The Dupayne Museum, founded by Max Dupayne, is a private and small one dedicated to social and political history between the years of 1919 and 1939. Now, the issue of whether or not to keep the museum running has come up, and the board of trustees (made up of Max's adult children Marcus, Neville and Caroline) must decide whether or not to renew the lease. Neville is all for not renewing the lease and for closing the museum, much to the consternation of all those who work there. And because all three siblings must be unanimous in their decision to keep the museum going, it rather looks as if the Dupayne will soon close its doors. That is until Neville is murdered in a rather horrific manner. Called in to investigate the case, Commander Adam Daglish has a rather small pool of suspects to work with -- Neville's brother and sister, and the staff and volunteers -- all who, in one way or the other, were threatened by Neville's refusal to sign the new lease. Which one of the suspects decided to murder Neville in order to ensure the continued existence of the museum? If solving a perplexing murder isn't enough, Daglish must also face the unhappy truth that his job is getting in the way of his relationship with Emma Lavenham (whom we were first introduced to in "Death in Holy Orders")...

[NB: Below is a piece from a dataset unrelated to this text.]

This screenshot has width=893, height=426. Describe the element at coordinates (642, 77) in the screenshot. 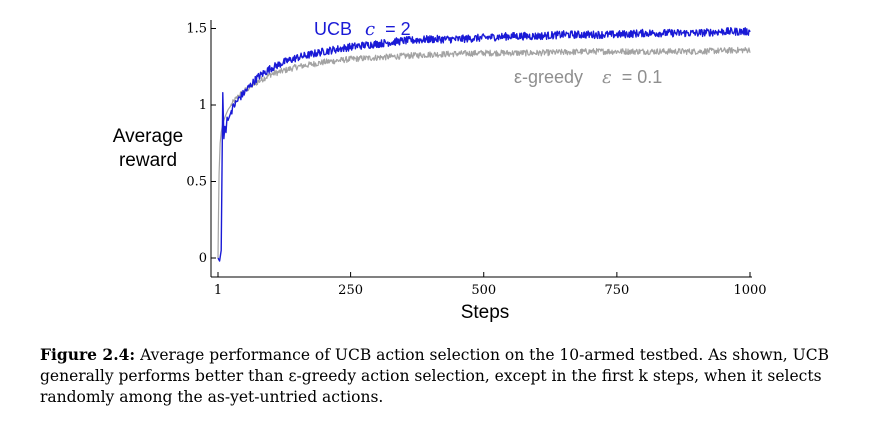

I see `series-label-egreedy-value: = 0.1` at that location.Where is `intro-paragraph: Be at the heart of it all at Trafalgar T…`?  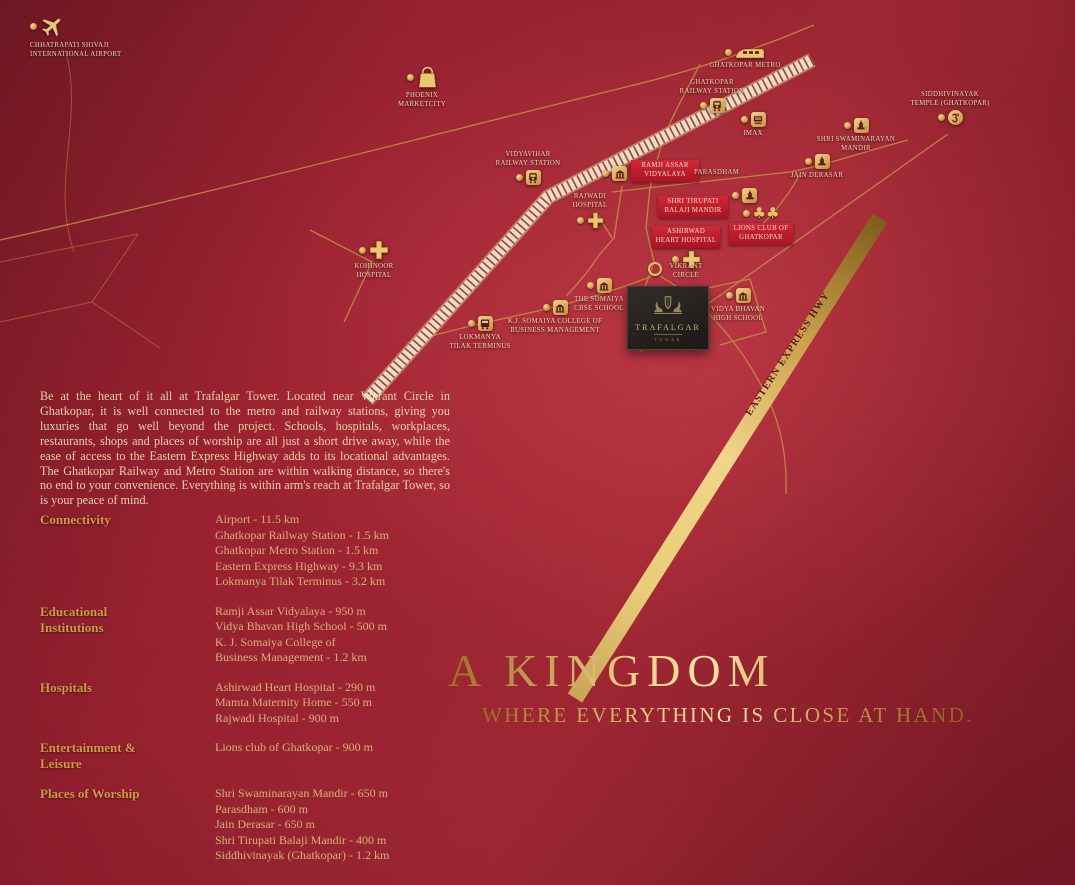 intro-paragraph: Be at the heart of it all at Trafalgar T… is located at coordinates (245, 448).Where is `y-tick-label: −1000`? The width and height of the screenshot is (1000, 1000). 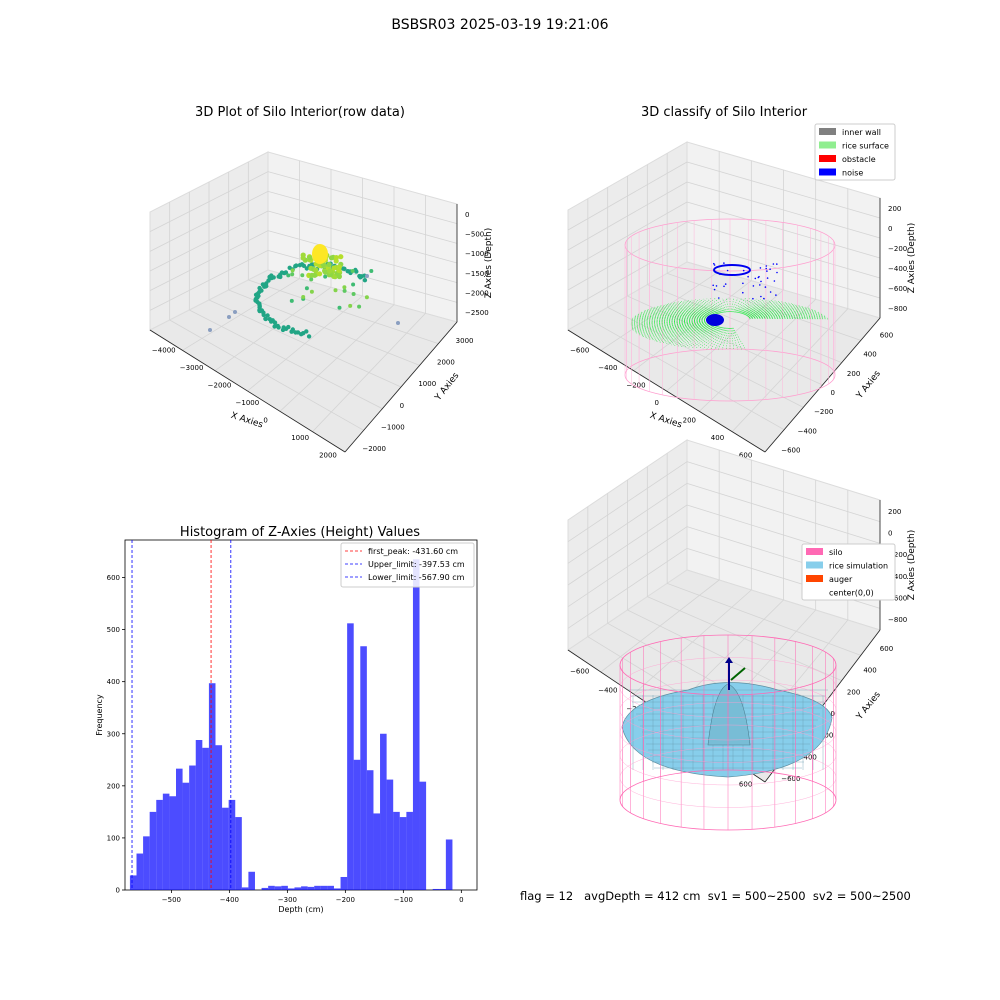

I enjoyed "The Murder Room" immensely. I liked the manner in which P. D. James constructed her story, taking the time to set the stage, introduce all the characters (so that we knew them all rather intimately), before offing her first victim. I also enjoyed her prose style and the lyrical descriptions of London. The mystery at hand was an intriguing one that was intelligently told, so that if you pay close attention, the identity of the murderer becomes apparent after a while. Some reviewers feel that "The Murder Room" is not one of P. D. James's better efforts --I, however, don't think so. And having read a whole slew of substandard mysteries lately, I can ensure you that "The Murder Room" stands head and shoulders above all those books and is a thoroughly good and worthwhile read. And if I had one complaint, it was at the rather immature attitudes of Daglish's two sidekicks, DS Kate Miskin & DS Piers Tarrant. How these two will ever fare without Daglish's wisdom and compassion I shudder to think.

Rating: 4 stars
Summary: solid British investigative tale
Review: The Dupayne Museum in Hampstead Heath, England provides a deep look at the country's culture during the two decades that separated the two world wars. However, the lease on the property is almost expired and renewal requires unanimous approval of the three trustees, the adult children of founder Max Dupayne. The museum's manager Marcus Dupayne and his sister Caroline (a school principal) endorse the renewal, but the third sibling psychiatrist Neville wants to shut down the museum.

However, Neville's nay saying comes to a quick end when someone kills him using the MO of a famous homicide depicted in the Dupayne Museum. His two siblings are not the only suspects because several people have the motive of keeping the Dupayne Museum open. A widower, Police Commander Adam Dalgliesh would prefer to investigate his growing fondness for Professor Emma Lavenham, but knows he and his Special Investigation Squad must conduct an official inquiry.

The latest Dalgliesh police procedural is a solid British investigative tale that readers of the series and fans of the sub-genre will take pleasure in due to a strong cast of suspects. The story line moves forward as the Commander and his team make inquiries into a host of potential culprits each with viable means, motives, and opportunities so that the audience never quite knows who the killer is until the climax. The romance subplot never takes off and consequently is not a distracter from the lead protagonist working the case and fans don't get to see him move forward in his personal life. P.D. James shows once again why she is one of grandmasters of the mystery novel.